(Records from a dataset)
%%
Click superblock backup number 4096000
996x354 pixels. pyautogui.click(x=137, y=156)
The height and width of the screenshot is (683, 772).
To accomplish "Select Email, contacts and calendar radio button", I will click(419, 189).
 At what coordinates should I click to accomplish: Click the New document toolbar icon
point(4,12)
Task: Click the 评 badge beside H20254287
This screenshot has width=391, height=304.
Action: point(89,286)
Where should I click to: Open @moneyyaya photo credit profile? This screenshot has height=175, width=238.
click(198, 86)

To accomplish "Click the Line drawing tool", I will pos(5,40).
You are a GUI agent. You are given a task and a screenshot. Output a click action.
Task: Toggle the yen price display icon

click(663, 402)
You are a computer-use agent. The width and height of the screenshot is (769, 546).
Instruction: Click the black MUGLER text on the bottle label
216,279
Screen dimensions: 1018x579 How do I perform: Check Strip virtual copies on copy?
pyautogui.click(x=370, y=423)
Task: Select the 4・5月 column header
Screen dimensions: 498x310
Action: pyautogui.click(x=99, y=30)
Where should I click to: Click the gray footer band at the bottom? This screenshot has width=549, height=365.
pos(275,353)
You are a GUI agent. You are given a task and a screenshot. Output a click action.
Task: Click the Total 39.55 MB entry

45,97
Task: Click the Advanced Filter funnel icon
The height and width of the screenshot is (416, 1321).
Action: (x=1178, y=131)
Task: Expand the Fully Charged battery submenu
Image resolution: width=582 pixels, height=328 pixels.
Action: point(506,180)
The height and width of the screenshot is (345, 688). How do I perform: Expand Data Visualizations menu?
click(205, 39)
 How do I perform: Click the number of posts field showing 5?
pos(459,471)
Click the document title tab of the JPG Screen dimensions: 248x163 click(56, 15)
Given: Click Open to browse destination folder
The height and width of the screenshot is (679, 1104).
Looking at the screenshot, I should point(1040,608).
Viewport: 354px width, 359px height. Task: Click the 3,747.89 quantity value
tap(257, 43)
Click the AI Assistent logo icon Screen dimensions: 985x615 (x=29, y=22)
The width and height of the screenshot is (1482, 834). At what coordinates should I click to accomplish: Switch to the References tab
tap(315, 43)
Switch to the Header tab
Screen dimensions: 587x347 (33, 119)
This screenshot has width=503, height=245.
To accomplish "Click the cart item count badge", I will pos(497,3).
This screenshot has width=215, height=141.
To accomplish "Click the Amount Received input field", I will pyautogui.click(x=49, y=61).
%%
# WORK REQUIRED
Your answer must be an exact transcription of every record above.

# EXERCISE RESULT
Click superblock backup number 4096000
996x354 pixels. pyautogui.click(x=137, y=156)
The height and width of the screenshot is (683, 772).
To accomplish "Select Email, contacts and calendar radio button", I will click(419, 189).
 At what coordinates should I click to accomplish: Click the New document toolbar icon
point(4,12)
Task: Click the 评 badge beside H20254287
This screenshot has width=391, height=304.
Action: point(89,286)
Where should I click to: Open @moneyyaya photo credit profile? This screenshot has height=175, width=238.
click(198, 86)

To accomplish "Click the Line drawing tool", I will pos(5,40).
You are a GUI agent. You are given a task and a screenshot. Output a click action.
Task: Toggle the yen price display icon

click(663, 402)
You are a computer-use agent. The width and height of the screenshot is (769, 546).
Instruction: Click the black MUGLER text on the bottle label
216,279
Screen dimensions: 1018x579 How do I perform: Check Strip virtual copies on copy?
pyautogui.click(x=370, y=423)
Task: Select the 4・5月 column header
Screen dimensions: 498x310
Action: pyautogui.click(x=99, y=30)
Where should I click to: Click the gray footer band at the bottom? This screenshot has width=549, height=365.
pos(275,353)
You are a GUI agent. You are given a task and a screenshot. Output a click action.
Task: Click the Total 39.55 MB entry

45,97
Task: Click the Advanced Filter funnel icon
The height and width of the screenshot is (416, 1321).
Action: (x=1178, y=131)
Task: Expand the Fully Charged battery submenu
Image resolution: width=582 pixels, height=328 pixels.
Action: point(506,180)
The height and width of the screenshot is (345, 688). How do I perform: Expand Data Visualizations menu?
click(205, 39)
 How do I perform: Click the number of posts field showing 5?
pos(459,471)
Click the document title tab of the JPG Screen dimensions: 248x163 click(56, 15)
Given: Click Open to browse destination folder
The height and width of the screenshot is (679, 1104).
Looking at the screenshot, I should point(1040,608).
Viewport: 354px width, 359px height. Task: Click the 3,747.89 quantity value
tap(257, 43)
Click the AI Assistent logo icon Screen dimensions: 985x615 (x=29, y=22)
The width and height of the screenshot is (1482, 834). At what coordinates should I click to accomplish: Switch to the References tab
tap(315, 43)
Switch to the Header tab
Screen dimensions: 587x347 (33, 119)
This screenshot has width=503, height=245.
To accomplish "Click the cart item count badge", I will pos(497,3).
This screenshot has width=215, height=141.
To accomplish "Click the Amount Received input field", I will pyautogui.click(x=49, y=61).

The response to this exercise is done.